Closed martincox closed 5 years ago
@matthewvon - long shot after a few years, but does this sound at all familiar?
A possibly related instance here: https://github.com/basho/riak/issues/785
@martincox Is there any isolation from raw addresses to source code? Maybe a core file? The code used to be built with debug data still attached solely for isolating issues like this.
And/or there was a technique to get the source code function addresses from the .so. I believe we used the Linux command line tool “nm”.
Cheers for replying @matthewvon - did a bit of digging and discovered that in the absence of a dump (not configured - doh!), we can apparently determine the borked point in code by taking the address of the exception away from the instruction pointer. So we did this and addr2line gives us:
printf "0x%X\n" $((0x7ff744c7e58f - 0x7ff744c25000)) " = 0x5958F
addr2line -e /usr/lib64/riak/lib/eleveldb-2.0.35-0-gc565e46/priv/eleveldb.so -i 0x5958F
iterator_wrapper.h:41
two_level_iterator.cc:152
Now have a point at which to start looking around, although, cpp is not my bag - leveldb is pretty much a black box of magic.

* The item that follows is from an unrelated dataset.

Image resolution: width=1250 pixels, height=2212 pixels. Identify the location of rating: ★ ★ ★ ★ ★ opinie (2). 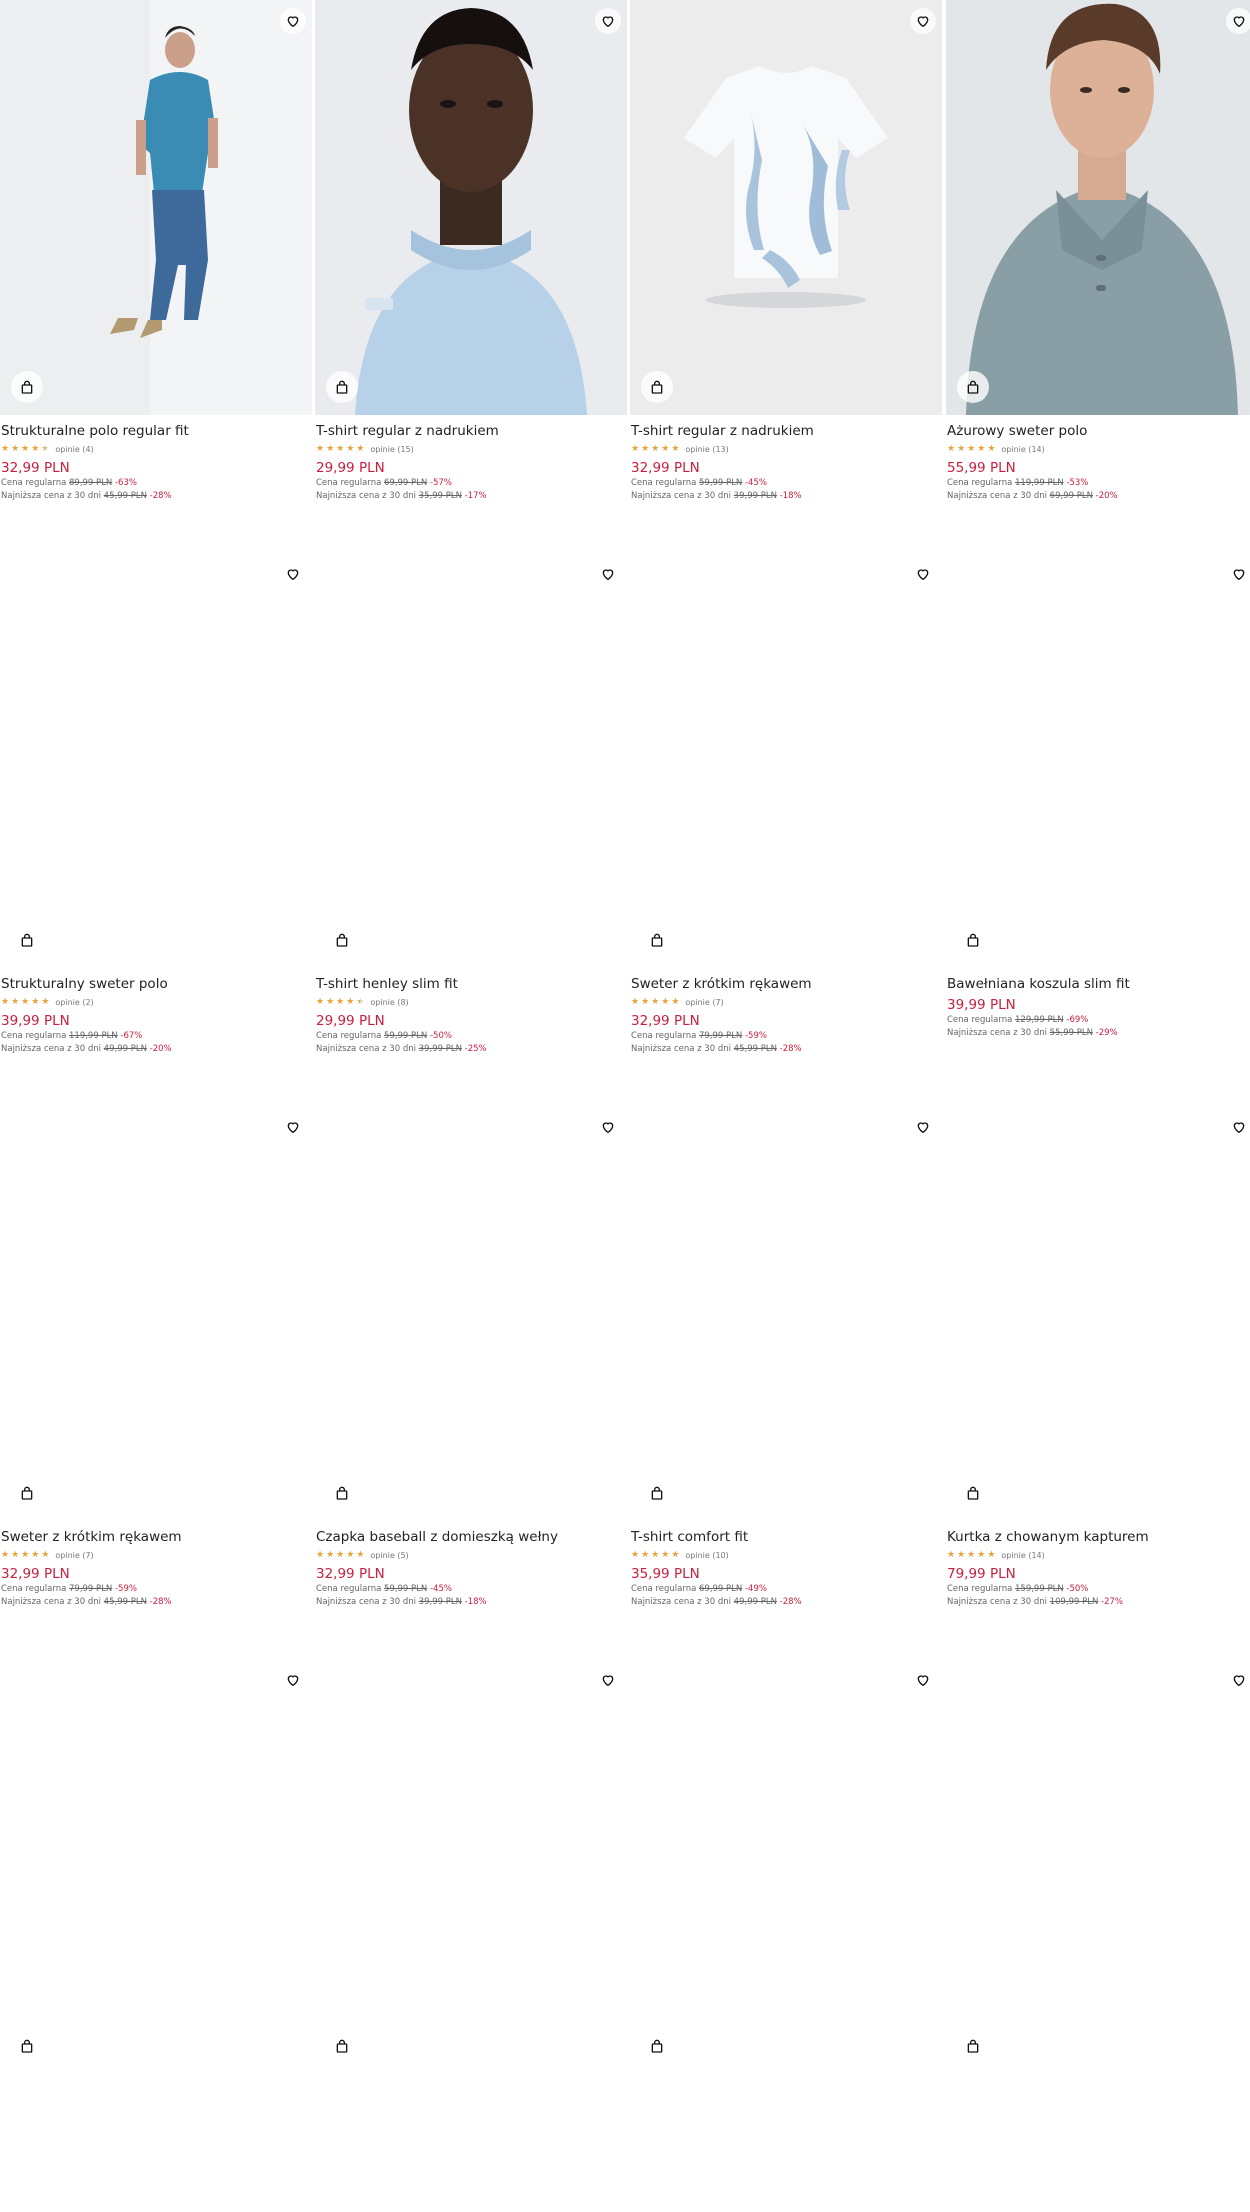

https://github.com/basho/eleveldb/pull/221
In November of 2016, the Basho team discovered that AAE (active anti-entropy) code was using a single leveldb iterator in at least two Erlang processes. The above pull request was one of several changes made to better defend against the bad Erlang code. The Erlang code was never corrected to the best of my knowledge. Disabling AAE could lead to the product stabilizing. I would guess that AAE might be transitioning to/from a tree rebuild 2 hours after start up.
I would further expect that the memory fencing code / atomics within eleveldb layer should get another review in all things iterator. It could be that the reference counting needs better atomic objects.
Let me know if you get a core. Would also be useful to know AAE activity on the crashed server. Tree rebuilds happen at regular intervals, so knowledge of prior activity could help determine potential event correlation.
I have found notes from 2014 discussing that two AAE processes use the same iterator. So the November 2016 "rediscovery" was not actually when the problem first became known.
I am working on attempting to re-create the general protection fault by utilising the same iterator in two processes (out side of riak), if I manage to do so I will provide the core dump.
Additional information that maybe useful:
There is a bug in riak, whereby on shutdown we attempt to re-build (re-hash) any AAE tree's that have there state as 'next_build=incremental'. With large enough AAE tree's this takes longer than 60 seconds and causes the riak_core_vnode to crash on shutdown. This would therefore also crash the eleveldb process.
This causes some tree's to be re-built from scratch on startup. There were 5 AAE exchanges (different partitions) on the affected node in the 1 hour 30 minutes it was up for before then general protection fault.
eleveldb version: 2.0.35
To be clear, leveldb was never designed to have two threads using the same iterator. Fixing Riak's AAE is the real goal.
But I am willing to work on hardening the iterators more. My skill with atomics has increased since I last worked in eleveldb.
There was a goal of using as few mutex objects as possible due to performance loss when swapping between Riak scheduler threads and eleveldb threads. It may be time to abandon that goal.
That makes sense. Yeah the goal I wish to achieve is to try and re-create the issue in test, just to prove off that is the cause of the general protections fault.
If that's the case, then I will be happy to proceed with work in riak_core on hashtree.erl, and in riak_kv for riak_kv_index_hashtree.erl to remove the possibility of the same iterator being used in two processes to ensure this does not happen again
Okay so there is actually code to provide a locking mechanism for AAE.
We have managed to pin point the race condition on a node shutdown we can cause that locking mechanism to be violated, and allow the same iterator to be used in two different processes (on a different node) which then causes a general protection kernel fault, or a segfault.
Really appreciate your help, wouldn't of had the first idea about where to look. We will implement a fix for this and patch AAE.
Thanks again
Observed a crashed node which looks to be as a result of a general protection error in eleveldb:
This occurred around 2 hours after the node had been restarted. I'd seen similar issues reported which looked to be occurring on startup, which had been resolved by @matthewvon in 2.0.11 - http://lists.basho.com/pipermail/riak-users_lists.basho.com/2016-January/037662.html
We don't really have much more detail than this at the moment, but will continue to investigate and update as we progress.